We’ve been following VoIP over mobile phones on Enterprise VoIPplanet for several years.
The technology has gone through substantial evolution and a number of techniques and approaches have been tried—adaptations of the Skype client (and similar technologies), local cellular call to a VoIP gateway, callback (where a VoIP gateway calls and connects two phones), via wireless LAN (Wi-Fi) connections, and more recently, with data-enabled phones, VoIP calls over cellular data network—to name a few.
Each has had some benefits (cost savings, to varying degrees), and some shortcomings. By and large, they are proprietary applications, and there has been no widespread adoption by mobile carriers (who initially viewed mobile VoIP as a threat to their revenue streams).
Late last year, AudioCodes based in Lod, Israel, launched the VMAS family of mobile VoIP solutions—consisting of a client optimized to run on almost all major smartphone operating system platforms (exception: BlackBerry, soon to be rectified) and a client management system (CMS) for service providers.
VMAS—a SIP-based application, which can route calls both over Wi-Fi networks and cellular data networks—is aimed squarely at mobile operators.
We recently had an opportunity to speak with Haim Melamed, AudioCodes’ director of corporate and channel marketing, who gave us a detailed picture of the offering.
AudioCodes developed VMAS as a natural extension of its entry into the high-quality, HD-enabled IP phone market last year, Melamed explained, based on market research predicting a $32 billion market around mobile VoIP by 2013 (see our coverage) and the proliferation of dual-mode handsets (some 400 million by 2013).
Another driving factor cited was a desire to further the adoption of HD voice (def.) a technology, of which AudioCodes has been a prime mover.
“We have implemented HD VoIP across all our platforms, including our IP phones, which are HD capable out of the box, Melamed told Enterprise VoIPplanet. “We wanted to intro introduce HD VoIP in the mobile space. By providing mobile clients we also enable HD VoIP in the mobile space,” he said.

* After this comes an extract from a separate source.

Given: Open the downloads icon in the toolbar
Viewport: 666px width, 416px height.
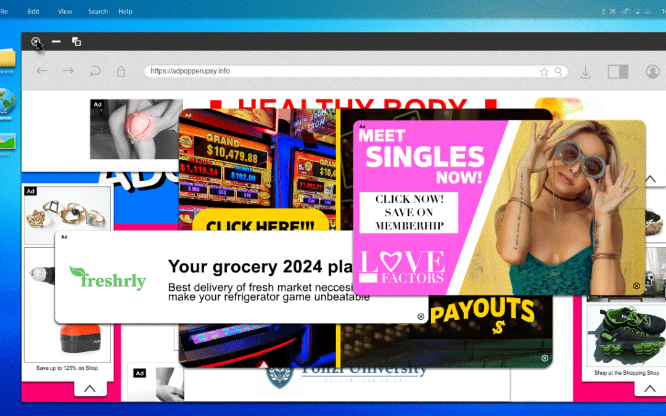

Despite the early hostility of mobile carriers to VoIP solutions running over mobile handsets, AudioCodes now sees two vectors of attractiveness for its VMAS solution.

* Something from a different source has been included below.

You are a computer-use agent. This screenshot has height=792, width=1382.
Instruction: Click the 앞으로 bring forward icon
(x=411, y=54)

First, Melamed remarked, is the desire to reduce costs for roaming users. “When you travel abroad, or out of your home operator reach, calls start to be very, very expensive. It’s expensive due to the cost or price that the hosting service provider brings on top of the call,” he said.

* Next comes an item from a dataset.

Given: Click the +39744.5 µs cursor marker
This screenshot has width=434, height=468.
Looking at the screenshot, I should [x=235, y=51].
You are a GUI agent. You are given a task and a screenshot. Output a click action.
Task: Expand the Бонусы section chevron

In other words the home provider reaps little benefit from overseas roaming calls. And the clincher? There are many lower-cost alternatives, from Skype (et al) to other proprietary solutions. Why not make it cheap and convenient for your customer to use your service instead of going to a competing solution.?
“If you’re sitting in a coffee shop with Wi-Fi access—free or maybe you pay for it—you can use your Wi-Fi access to connect—over IP—to your home service provider in North America. Which means you are a remote extension of this service provider, and the cost of the service provider to connect you is zero,” Melamed said.
But there’s a second play in the mobile operator market as well—namely reducing traffic on the cellular access network from users in their homes, or other locations with Wi-Fi network access.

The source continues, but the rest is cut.